Always use --format raw --no-progress when piping to jq.

Traces

px traces --limit 20 --format raw --no-progress | jq .
px traces --last-n-minutes 60 --limit 20 --format raw --no-progress | jq '.[] | select(.status == "ERROR")'
px traces --format raw --no-progress | jq 'sort_by(-.duration) | .[0:5]'
px trace <trace-id> --format raw | jq .
px trace <trace-id> --format raw | jq '.spans[] | select(.status_code != "OK")'

Trace JSON shape

Trace
  traceId, status ("OK"|"ERROR"), duration (ms), startTime, endTime
  rootSpan  — top-level span (parent_id: null)
  spans[]
    name, span_kind ("LLM"|"CHAIN"|"TOOL"|"RETRIEVER"|"EMBEDDING"|"AGENT")
    status_code ("OK"|"ERROR"), parent_id, context.span_id
    attributes
      input.value, output.value          — raw input/output
      llm.model_name, llm.provider
      llm.token_count.prompt/completion/total
      llm.token_count.prompt_details.cache_read
      llm.token_count.completion_details.reasoning
      llm.input_messages.{N}.message.role/content
      llm.output_messages.{N}.message.role/content
      llm.invocation_parameters          — JSON string (temperature, etc.)
      exception.message                  — set if span errored

Datasets / Experiments / Prompts

px datasets --format raw --no-progress | jq '.[].name'
px dataset <name> --format raw | jq '.examples[] | {input, output: .expected_output}'
px experiments --dataset <name> --format raw --no-progress | jq '.[] | {id, name, failed_run_count}'
px experiment <id> --format raw --no-progress | jq '.[] | select(.error != null) | {input, error}'
px prompts --format raw --no-progress | jq '.[].name'
px prompt <name> --format text --no-progress   # plain text, ideal for piping to AI

GraphQL

For ad-hoc queries not covered by the commands above. Output is {"data": {...}}.

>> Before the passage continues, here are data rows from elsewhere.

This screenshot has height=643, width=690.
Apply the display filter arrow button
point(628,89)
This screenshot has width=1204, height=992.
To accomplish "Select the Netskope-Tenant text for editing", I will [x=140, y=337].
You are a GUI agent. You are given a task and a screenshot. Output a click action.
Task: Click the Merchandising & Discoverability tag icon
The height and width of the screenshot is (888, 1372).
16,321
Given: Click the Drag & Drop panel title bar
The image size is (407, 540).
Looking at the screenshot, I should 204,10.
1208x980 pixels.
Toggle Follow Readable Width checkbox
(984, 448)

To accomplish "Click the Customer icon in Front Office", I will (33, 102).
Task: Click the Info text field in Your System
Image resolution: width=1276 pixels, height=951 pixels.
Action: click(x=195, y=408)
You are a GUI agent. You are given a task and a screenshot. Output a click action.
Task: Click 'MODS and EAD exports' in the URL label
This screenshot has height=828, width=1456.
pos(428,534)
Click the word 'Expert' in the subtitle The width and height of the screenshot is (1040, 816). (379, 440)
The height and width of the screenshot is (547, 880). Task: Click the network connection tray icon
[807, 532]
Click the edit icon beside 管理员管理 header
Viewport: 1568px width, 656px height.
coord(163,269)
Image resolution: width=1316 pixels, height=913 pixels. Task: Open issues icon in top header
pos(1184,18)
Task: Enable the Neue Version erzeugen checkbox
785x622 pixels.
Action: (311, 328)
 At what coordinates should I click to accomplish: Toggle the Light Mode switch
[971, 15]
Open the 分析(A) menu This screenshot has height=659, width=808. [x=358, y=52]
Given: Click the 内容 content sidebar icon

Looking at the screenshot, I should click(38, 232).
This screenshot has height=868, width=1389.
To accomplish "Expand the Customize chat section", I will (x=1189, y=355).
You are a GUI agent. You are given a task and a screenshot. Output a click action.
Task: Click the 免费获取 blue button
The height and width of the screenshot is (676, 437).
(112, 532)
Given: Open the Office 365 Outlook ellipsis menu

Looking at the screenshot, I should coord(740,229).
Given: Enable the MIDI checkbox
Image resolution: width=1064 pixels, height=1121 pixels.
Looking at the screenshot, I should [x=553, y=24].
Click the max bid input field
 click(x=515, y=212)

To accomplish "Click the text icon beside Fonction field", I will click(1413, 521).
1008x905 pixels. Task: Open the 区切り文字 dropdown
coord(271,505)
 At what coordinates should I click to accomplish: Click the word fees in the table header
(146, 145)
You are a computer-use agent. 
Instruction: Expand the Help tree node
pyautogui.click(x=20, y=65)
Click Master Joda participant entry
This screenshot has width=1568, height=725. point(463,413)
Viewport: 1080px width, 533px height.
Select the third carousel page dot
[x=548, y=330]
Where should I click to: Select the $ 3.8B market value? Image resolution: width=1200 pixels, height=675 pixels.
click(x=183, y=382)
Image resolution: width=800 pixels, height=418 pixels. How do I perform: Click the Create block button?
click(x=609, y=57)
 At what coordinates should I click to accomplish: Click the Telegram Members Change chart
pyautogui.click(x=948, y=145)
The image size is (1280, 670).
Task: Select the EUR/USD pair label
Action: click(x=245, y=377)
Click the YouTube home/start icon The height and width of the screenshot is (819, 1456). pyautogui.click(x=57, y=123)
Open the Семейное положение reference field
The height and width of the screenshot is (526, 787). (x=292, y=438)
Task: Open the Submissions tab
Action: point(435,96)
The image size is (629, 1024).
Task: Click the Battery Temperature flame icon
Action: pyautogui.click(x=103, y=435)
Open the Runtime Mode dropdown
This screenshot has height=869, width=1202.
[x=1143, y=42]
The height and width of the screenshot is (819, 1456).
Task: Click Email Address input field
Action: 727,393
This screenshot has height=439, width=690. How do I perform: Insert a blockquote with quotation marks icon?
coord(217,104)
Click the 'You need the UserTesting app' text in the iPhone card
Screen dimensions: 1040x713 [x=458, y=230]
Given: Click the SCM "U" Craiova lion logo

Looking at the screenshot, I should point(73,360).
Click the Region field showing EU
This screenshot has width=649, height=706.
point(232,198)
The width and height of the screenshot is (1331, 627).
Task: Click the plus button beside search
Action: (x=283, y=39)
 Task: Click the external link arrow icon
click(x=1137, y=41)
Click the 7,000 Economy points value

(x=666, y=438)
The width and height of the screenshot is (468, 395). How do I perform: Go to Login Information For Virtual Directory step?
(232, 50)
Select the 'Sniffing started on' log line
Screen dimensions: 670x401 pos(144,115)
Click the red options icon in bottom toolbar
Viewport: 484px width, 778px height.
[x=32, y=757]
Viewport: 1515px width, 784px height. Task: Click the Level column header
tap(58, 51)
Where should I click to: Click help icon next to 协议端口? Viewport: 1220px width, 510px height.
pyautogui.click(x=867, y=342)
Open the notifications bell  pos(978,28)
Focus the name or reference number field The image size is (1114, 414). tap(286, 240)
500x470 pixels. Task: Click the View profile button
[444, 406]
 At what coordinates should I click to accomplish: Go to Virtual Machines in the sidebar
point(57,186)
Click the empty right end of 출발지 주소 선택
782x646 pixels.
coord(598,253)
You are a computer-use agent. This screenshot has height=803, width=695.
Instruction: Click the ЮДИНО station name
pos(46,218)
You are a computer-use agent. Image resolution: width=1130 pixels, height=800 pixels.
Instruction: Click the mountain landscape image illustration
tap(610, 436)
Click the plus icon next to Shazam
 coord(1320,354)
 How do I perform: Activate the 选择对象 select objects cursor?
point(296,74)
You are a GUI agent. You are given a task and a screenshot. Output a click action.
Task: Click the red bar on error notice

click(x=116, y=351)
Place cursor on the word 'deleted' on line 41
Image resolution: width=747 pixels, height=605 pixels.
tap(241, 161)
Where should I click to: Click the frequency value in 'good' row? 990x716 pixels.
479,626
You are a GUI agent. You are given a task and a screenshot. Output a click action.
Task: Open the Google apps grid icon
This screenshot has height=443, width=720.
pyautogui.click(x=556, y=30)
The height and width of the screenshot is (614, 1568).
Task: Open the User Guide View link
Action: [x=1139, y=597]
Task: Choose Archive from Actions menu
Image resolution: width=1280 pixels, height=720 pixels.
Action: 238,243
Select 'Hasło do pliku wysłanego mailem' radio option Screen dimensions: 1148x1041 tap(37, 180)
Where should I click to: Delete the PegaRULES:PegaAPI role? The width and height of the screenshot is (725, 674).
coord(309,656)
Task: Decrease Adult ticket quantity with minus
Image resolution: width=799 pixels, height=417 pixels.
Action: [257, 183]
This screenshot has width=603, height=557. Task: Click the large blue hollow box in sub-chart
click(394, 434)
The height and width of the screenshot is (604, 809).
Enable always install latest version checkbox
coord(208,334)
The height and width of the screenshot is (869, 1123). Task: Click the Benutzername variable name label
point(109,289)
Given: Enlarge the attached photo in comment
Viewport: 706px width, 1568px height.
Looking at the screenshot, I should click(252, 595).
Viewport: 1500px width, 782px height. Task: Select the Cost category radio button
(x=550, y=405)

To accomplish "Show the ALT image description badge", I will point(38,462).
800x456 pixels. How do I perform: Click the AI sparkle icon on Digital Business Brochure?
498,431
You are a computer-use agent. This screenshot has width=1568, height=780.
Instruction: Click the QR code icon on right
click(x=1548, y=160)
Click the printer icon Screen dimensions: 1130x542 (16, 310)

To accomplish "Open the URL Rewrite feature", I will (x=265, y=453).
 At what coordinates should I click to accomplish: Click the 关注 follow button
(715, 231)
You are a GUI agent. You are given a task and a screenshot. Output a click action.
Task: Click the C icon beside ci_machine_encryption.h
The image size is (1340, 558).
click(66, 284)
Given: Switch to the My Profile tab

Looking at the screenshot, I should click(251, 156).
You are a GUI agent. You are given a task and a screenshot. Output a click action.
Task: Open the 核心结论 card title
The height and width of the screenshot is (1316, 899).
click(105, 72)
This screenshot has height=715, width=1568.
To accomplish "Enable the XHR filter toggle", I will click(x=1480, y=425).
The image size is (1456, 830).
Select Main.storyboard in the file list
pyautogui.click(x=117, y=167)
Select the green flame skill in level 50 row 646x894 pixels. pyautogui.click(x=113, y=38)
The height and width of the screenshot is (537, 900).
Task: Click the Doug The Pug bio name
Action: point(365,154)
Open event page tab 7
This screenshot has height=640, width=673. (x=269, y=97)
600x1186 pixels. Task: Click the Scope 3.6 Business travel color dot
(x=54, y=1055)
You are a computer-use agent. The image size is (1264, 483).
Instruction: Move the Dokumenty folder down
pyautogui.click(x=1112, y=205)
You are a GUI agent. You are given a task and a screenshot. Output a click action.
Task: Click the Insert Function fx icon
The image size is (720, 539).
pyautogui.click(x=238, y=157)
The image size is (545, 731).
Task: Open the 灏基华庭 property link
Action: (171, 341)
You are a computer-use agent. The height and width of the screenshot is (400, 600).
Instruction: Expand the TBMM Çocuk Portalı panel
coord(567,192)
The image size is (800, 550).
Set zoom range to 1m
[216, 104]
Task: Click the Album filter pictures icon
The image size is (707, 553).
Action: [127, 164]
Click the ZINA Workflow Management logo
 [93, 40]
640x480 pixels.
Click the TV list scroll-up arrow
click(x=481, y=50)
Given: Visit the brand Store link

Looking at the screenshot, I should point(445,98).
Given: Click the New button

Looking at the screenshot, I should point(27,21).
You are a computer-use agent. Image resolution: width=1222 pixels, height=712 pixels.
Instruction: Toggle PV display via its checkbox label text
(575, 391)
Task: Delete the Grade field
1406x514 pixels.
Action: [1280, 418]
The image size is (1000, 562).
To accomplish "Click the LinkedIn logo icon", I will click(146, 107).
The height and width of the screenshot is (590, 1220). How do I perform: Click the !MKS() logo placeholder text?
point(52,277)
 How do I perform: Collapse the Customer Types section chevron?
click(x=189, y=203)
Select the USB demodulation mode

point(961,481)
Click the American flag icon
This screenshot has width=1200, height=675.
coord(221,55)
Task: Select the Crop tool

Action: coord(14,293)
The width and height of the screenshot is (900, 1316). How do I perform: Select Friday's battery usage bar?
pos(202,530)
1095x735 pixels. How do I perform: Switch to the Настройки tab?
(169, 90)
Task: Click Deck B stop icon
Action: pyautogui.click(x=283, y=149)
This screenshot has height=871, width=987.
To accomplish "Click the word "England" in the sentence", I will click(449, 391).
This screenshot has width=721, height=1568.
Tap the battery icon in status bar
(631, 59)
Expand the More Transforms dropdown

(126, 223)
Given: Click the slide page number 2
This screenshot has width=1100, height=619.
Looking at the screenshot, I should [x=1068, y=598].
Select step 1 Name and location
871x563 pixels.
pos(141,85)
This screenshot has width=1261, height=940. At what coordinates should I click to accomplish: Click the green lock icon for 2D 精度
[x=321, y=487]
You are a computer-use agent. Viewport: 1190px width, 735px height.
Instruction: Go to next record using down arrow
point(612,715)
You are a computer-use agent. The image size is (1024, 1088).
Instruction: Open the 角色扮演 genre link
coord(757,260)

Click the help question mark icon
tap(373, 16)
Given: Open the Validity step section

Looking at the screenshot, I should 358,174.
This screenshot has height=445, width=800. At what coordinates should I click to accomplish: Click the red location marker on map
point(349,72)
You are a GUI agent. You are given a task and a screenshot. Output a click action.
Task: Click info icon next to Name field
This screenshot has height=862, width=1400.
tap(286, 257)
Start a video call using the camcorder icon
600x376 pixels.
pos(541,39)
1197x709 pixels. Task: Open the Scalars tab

px api graphql '{ projectCount datasetCount promptCount evaluatorCount }'
px api graphql '{ projects { edges { node { name traceCount tokenCountTotal } } } }' | jq '.data.projects.edges[].node'
px api graphql '{ datasets { edges { node { name exampleCount experimentCount } } } }' | jq '.data.datasets.edges[].node'
px api graphql '{ evaluators { edges { node { name kind } } } }' | jq '.data.evaluators.edges[].node'

# Introspect any type
px api graphql '{ __type(name: "Project") { fields { name type { name } } } }' | jq '.data.__type.fields[]'

Key root fields: projects, datasets, prompts, evaluators, projectCount, datasetCount, promptCount, evaluatorCount, viewer.